Analog film photography · Frampton Court Estate, Gloucestershire & Welsh Coast


Couple session elopement in Cardiff by the cliffs on 35mm film by Caroline Marchante wedding photographer

This shoot was part of an analog wedding workshop I attended in England, an experience that confirmed everything I already believed about film photography and intimate ceremonies. The concept was imagined by The House of Archive, who brought together a group of photographers and a couple brave enough to chase light across two countries in a single day.


We started in the Cotswolds at Frampton Court Estate, a Georgian manor house in Gloucestershire with the kind of morning light that makes you want to slow down and stay. Asal and Quinn prepared together, which immediately set the tone for the day. No separation, no performance. Just two people getting ready side by side in a quietly lit room, the kind of intimacy that analog film captures better than anything else.


Couple getting ready for elopement day in the Cotswolds, shot on 35mm film, Caroline Marchante wedding photographer

Bride writing vows in the Cotswolds, Frampton Court Estate, on 35mm film, Caroline Marchante wedding photographer

From Gloucestershire we drove west toward the Welsh coast, first through the colourful streets and fish and chip shops of Barry Island, where the light hits the painted facades in a way that feels straight out of a seventies film. Then further along to the cliffs near Cardiff, where the Atlantic wind and the raw dramatic landscape became the real backdrop for their portraits.

**INFORMATION GIVEN:**

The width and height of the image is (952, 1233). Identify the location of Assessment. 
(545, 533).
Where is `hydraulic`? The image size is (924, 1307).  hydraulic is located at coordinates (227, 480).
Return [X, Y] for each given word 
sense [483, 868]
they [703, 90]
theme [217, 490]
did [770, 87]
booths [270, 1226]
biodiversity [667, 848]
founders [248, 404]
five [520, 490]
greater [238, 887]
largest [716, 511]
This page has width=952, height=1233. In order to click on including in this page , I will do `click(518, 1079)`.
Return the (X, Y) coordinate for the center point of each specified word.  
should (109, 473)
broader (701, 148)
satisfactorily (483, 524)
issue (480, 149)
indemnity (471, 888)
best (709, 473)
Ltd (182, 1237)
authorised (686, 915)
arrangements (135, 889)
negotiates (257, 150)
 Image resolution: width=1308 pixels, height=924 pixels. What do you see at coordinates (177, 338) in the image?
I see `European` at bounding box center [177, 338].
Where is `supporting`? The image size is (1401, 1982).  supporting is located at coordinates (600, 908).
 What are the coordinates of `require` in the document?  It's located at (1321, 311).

**TASK TO COMPLETE:** In the film photography text, rewrite the passage that begins with "Couple session elopement" and ends with "than anything else.", changing "morning light" to "afternoon light".

**EXERCISE RESULT:**
Couple session elopement in Cardiff by the cliffs on 35mm film by Caroline Marchante wedding photographer

This shoot was part of an analog wedding workshop I attended in England, an experience that confirmed everything I already believed about film photography and intimate ceremonies. The concept was imagined by The House of Archive, who brought together a group of photographers and a couple brave enough to chase light across two countries in a single day.


We started in the Cotswolds at Frampton Court Estate, a Georgian manor house in Gloucestershire with the kind of afternoon light that makes you want to slow down and stay. Asal and Quinn prepared together, which immediately set the tone for the day. No separation, no performance. Just two people getting ready side by side in a quietly lit room, the kind of intimacy that analog film captures better than anything else.